Each player has a unique sect that they play as. Although the actions you can take are the same across the board, each color has a different cost for those actions. There are also a few special actions or variants on those actions that can be unlocked through building mechs.

That’s right, there are mechs! Thematically it’s based in some sort of alternate future (or vaguely steampunk past??) It’s a fun element that shows up not only in the flavor text, but in the game pieces themselves. And there’s a LOT of game pieces. I’m a sucker for any game with cool minis and euro-style machined pieces. Although I can’t think of any other game that uses both at the same time!

Looking forward to playing again!

Shogun

Shogun by Queen Games (not to be confused with the 1986 game of the same name by Milton Bradley) is a resource management / zone control game for 3-5 players.

First, let me say, this game is a lot of fun for someone like me that cut their teeth on Risk and Catan at various times in their board-gaming life. The game board itself will immediately remind you of Risk with its Regions and Provinces and unit allocation. Digging deeper you get elements of Citadels and Kingsburg with turn order and special power selection. You will have to manage rice and gold properly while defending your borders (or expanding them) and erecting buildings that decide your eventual Victory Points. It’s like Risk smashed together with Catan, which is very cool because both of those games with their singular objectives become a bore after too many playthroughs.

This brings us to the most important and interesting part: Combat! A special dice tower is used for your units to “hit”, but instead of throwing dice into the tower you will throw the warring units themselves. The innards of the tower have maze-like paths and shelves with cutouts, making some units stay inside the tower and others find their way through. Your units may just push other units stuck inside the tower out, and on top of it all there are Farmer units that can battle for or against you seeded within the tower. It’s a fully unique and interesting mechanic that adds elements of luck, statistics, and meta-gaming. Most importantly, it takes trust in the hardware and the playtesters that helped develop it.

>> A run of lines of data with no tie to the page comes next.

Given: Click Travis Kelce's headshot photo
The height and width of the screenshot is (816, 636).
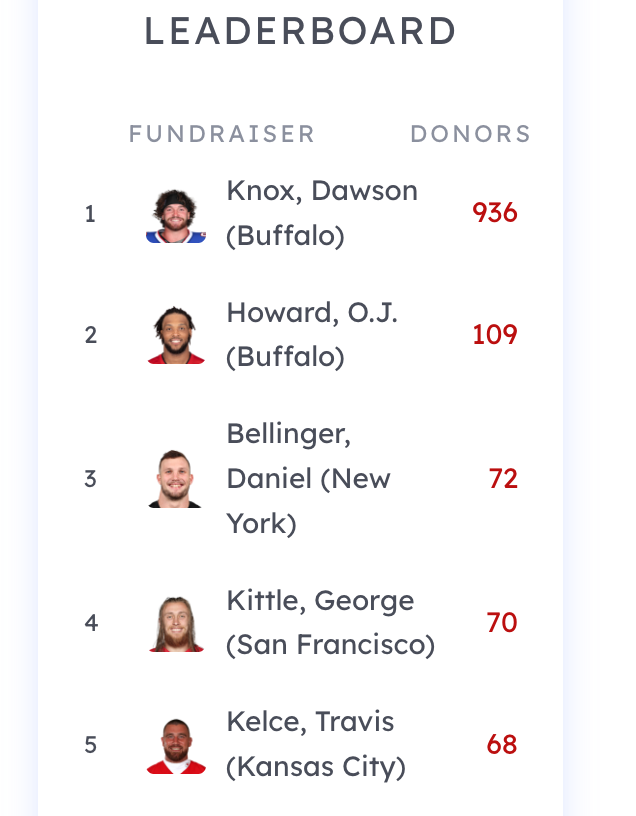Looking at the screenshot, I should click(x=176, y=746).
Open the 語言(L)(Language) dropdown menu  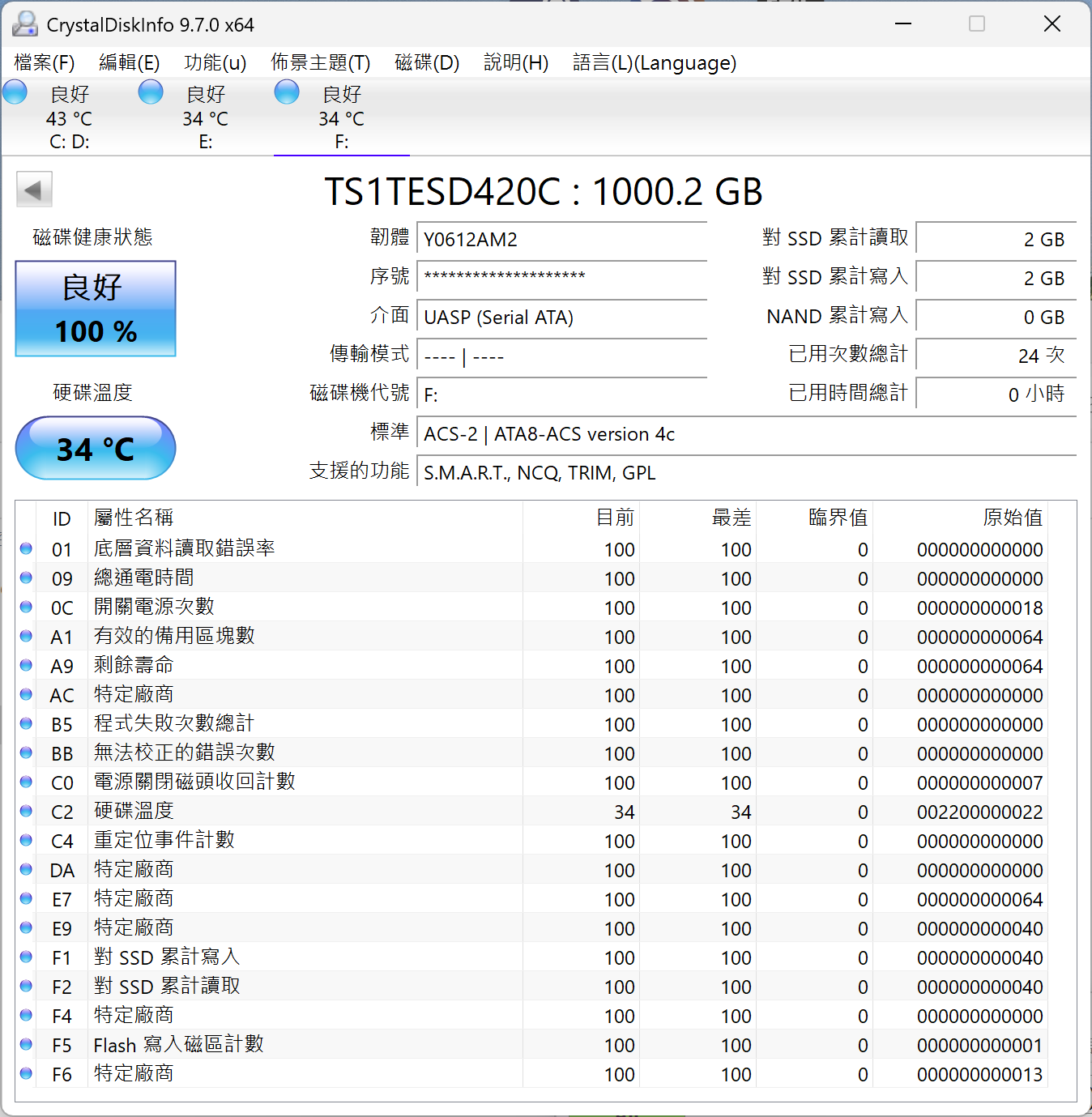654,62
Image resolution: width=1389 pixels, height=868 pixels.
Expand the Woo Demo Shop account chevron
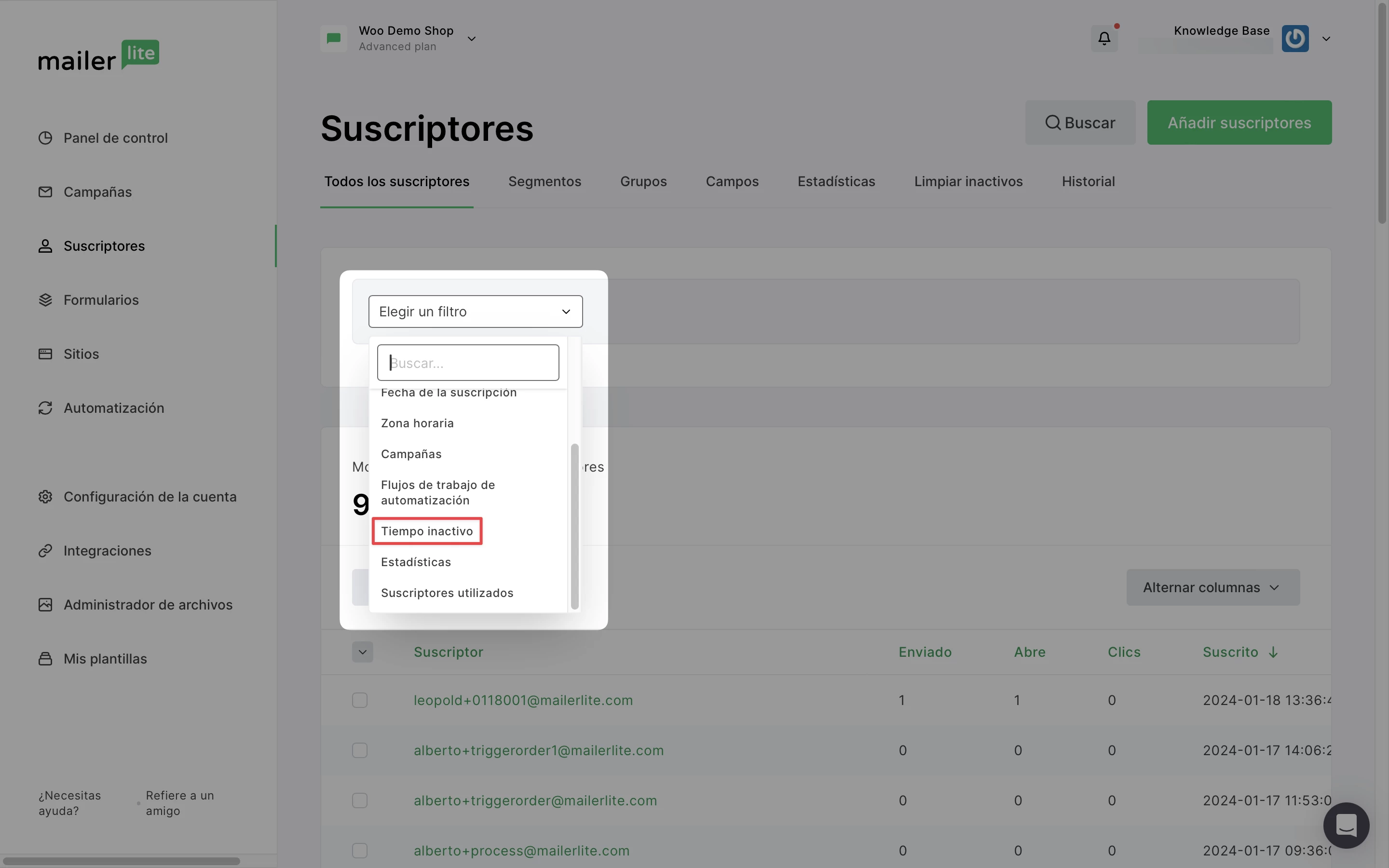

The theme of feudal Japan is a refreshing change of pace from fantasy and scifi tropes that overwhelm gaming, and although this may only be an aesthetic reskin that holds no true relevance to game play mechanics, it was a welcome element.

The game materials state that it takes about 2.5 hours for a game, but we played 4 hours in a five player game, and we tend to play fast, so add an hour or two for your group if you have slow or methodical players. There are lots of decisions to make and if you aren’t thinking ahead and adjusting strategies as new things crop up on the board you could get stuck in a sluggish drag.

There are 3 and 4 player options for the game, but 5 player seems to be the most balanced and what the developer intended.

Overall a great game, and one that I am super pumped to play again!